Resistivity and IP modelling of an anisotropic body located in an isotropic environment

Abstract

A solution based on Tabarovskii's coupled pair of surface integral equations is given for the potential of a direct current flowing in an electrically anisotropic body and within the enclosing isotropic surroundings. The sources of the secondary potential exterior and interior to the body are fictitious surface charge distributions. The equations are solved numerically using point matching with pulse functions as subsectional basis functions. The model used in the applications is a long prism, excited by long line current electrodes aligned parallel to the strike. The strike length is set at a length sufficient to guarantee 2D behaviour of the model. Comparisons of computation results indicate that for the models, electrode arrays and numerical procedures applied, the solutions based on fictitious surface sources converge faster and behave more regularly than those based on real surface charges. When compared with previously published integral equation solutions, the present solution seems to be relatively efficient, even in the case of purely isotropic models.

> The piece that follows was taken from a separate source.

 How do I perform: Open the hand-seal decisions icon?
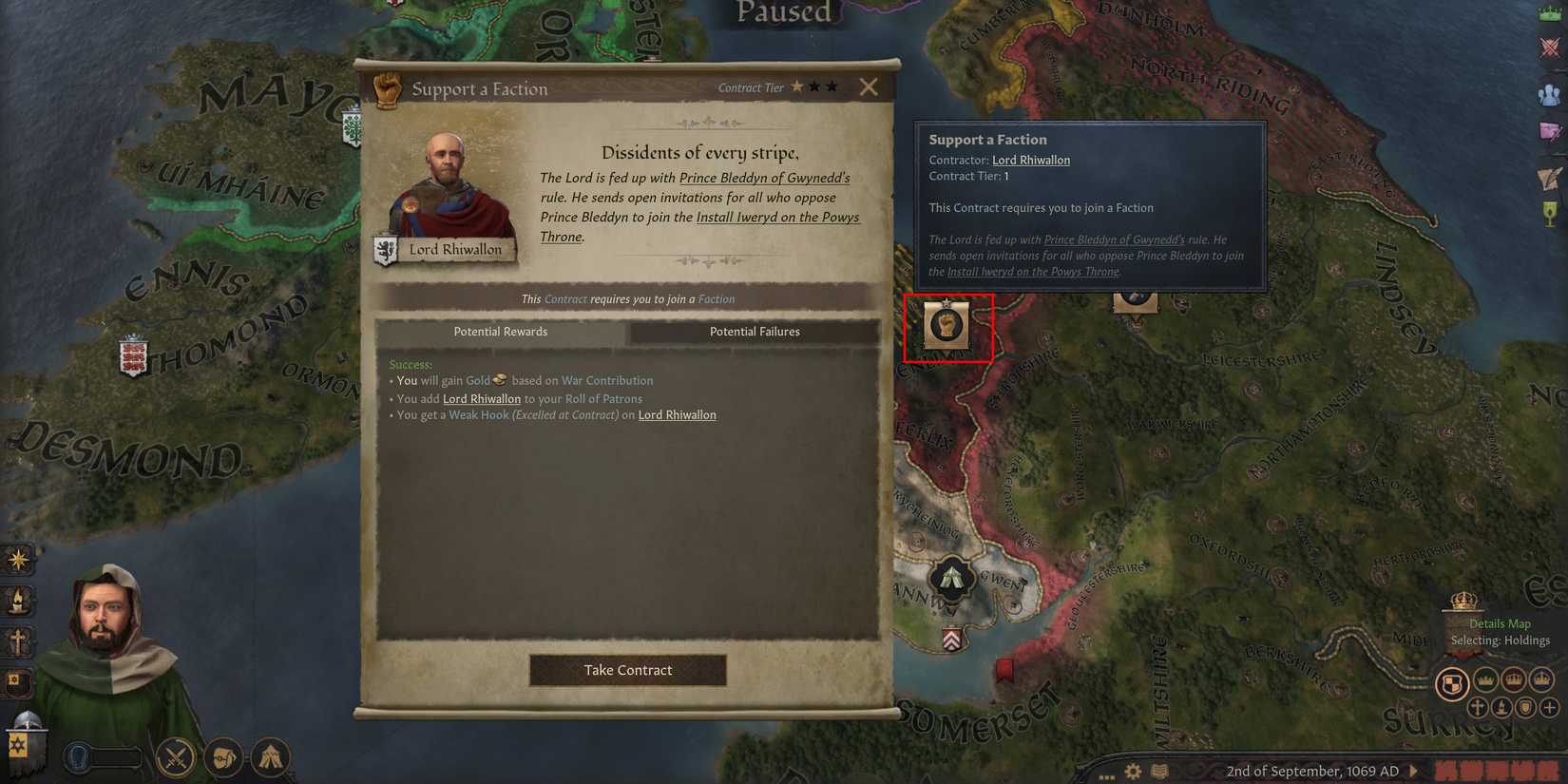point(223,758)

The model experiments also showed that at moderate resistivity contrasts, the anomaly shapes are strongly dependent on the directions of the principal axes of the body resistivity. However, when the external resistivity is more than 100 times that of the geometric mean of the principal resistivities in the body, with the principal resistivities differing from each other by at most one order of magnitude, the contribution of the anisotropy to the anomaly diminishes as a result of electrical saturation.